-- SUPPLIED DATA --
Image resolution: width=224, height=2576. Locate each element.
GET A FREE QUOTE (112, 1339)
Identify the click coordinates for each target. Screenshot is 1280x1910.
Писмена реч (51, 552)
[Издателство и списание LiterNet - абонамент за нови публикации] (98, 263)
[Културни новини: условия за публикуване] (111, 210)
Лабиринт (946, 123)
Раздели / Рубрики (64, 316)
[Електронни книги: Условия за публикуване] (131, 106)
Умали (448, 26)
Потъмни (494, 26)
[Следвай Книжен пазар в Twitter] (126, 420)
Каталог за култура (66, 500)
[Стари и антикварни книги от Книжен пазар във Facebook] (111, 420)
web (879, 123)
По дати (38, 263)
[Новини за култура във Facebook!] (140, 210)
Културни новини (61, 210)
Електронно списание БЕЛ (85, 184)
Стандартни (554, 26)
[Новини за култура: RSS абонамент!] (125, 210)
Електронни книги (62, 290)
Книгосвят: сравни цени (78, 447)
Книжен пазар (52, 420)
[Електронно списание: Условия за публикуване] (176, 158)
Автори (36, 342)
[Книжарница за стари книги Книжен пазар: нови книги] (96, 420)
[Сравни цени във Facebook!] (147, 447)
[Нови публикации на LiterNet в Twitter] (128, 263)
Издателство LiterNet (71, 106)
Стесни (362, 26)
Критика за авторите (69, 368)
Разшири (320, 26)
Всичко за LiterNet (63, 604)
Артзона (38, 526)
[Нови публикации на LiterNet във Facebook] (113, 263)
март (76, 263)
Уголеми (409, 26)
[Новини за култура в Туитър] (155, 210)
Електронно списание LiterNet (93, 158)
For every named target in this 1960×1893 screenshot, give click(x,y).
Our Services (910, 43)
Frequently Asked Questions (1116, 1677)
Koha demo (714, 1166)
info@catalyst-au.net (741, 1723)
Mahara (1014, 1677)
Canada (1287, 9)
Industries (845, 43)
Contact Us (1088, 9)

-- TASK REQUIREMENTS --
The entries above must each be repeated exactly.

-- RESULT OF THIS TASK --
Image resolution: width=224, height=2576. Locate each element.
GET A FREE QUOTE (112, 1339)
Identify the click coordinates for each target. Screenshot is 1280x1910.
Писмена реч (51, 552)
[Издателство и списание LiterNet - абонамент за нови публикации] (98, 263)
[Културни новини: условия за публикуване] (111, 210)
Лабиринт (946, 123)
Раздели / Рубрики (64, 316)
[Електронни книги: Условия за публикуване] (131, 106)
Умали (448, 26)
Потъмни (494, 26)
[Следвай Книжен пазар в Twitter] (126, 420)
Каталог за култура (66, 500)
[Стари и антикварни книги от Книжен пазар във Facebook] (111, 420)
web (879, 123)
По дати (38, 263)
[Новини за култура във Facebook!] (140, 210)
Културни новини (61, 210)
Електронно списание БЕЛ (85, 184)
Стандартни (554, 26)
[Новини за култура: RSS абонамент!] (125, 210)
Електронни книги (62, 290)
Книгосвят: сравни цени (78, 447)
Книжен пазар (52, 420)
[Електронно списание: Условия за публикуване] (176, 158)
Автори (36, 342)
[Книжарница за стари книги Книжен пазар: нови книги] (96, 420)
[Сравни цени във Facebook!] (147, 447)
[Нови публикации на LiterNet в Twitter] (128, 263)
Издателство LiterNet (71, 106)
Стесни (362, 26)
Критика за авторите (69, 368)
Разшири (320, 26)
Всичко за LiterNet (63, 604)
Артзона (38, 526)
[Нови публикации на LiterNet във Facebook] (113, 263)
март (76, 263)
Уголеми (409, 26)
[Новини за култура в Туитър] (155, 210)
Електронно списание LiterNet (93, 158)
For every named target in this 1960×1893 screenshot, give click(x,y).
Our Services (910, 43)
Frequently Asked Questions (1116, 1677)
Koha demo (714, 1166)
info@catalyst-au.net (741, 1723)
Mahara (1014, 1677)
Canada (1287, 9)
Industries (845, 43)
Contact Us (1088, 9)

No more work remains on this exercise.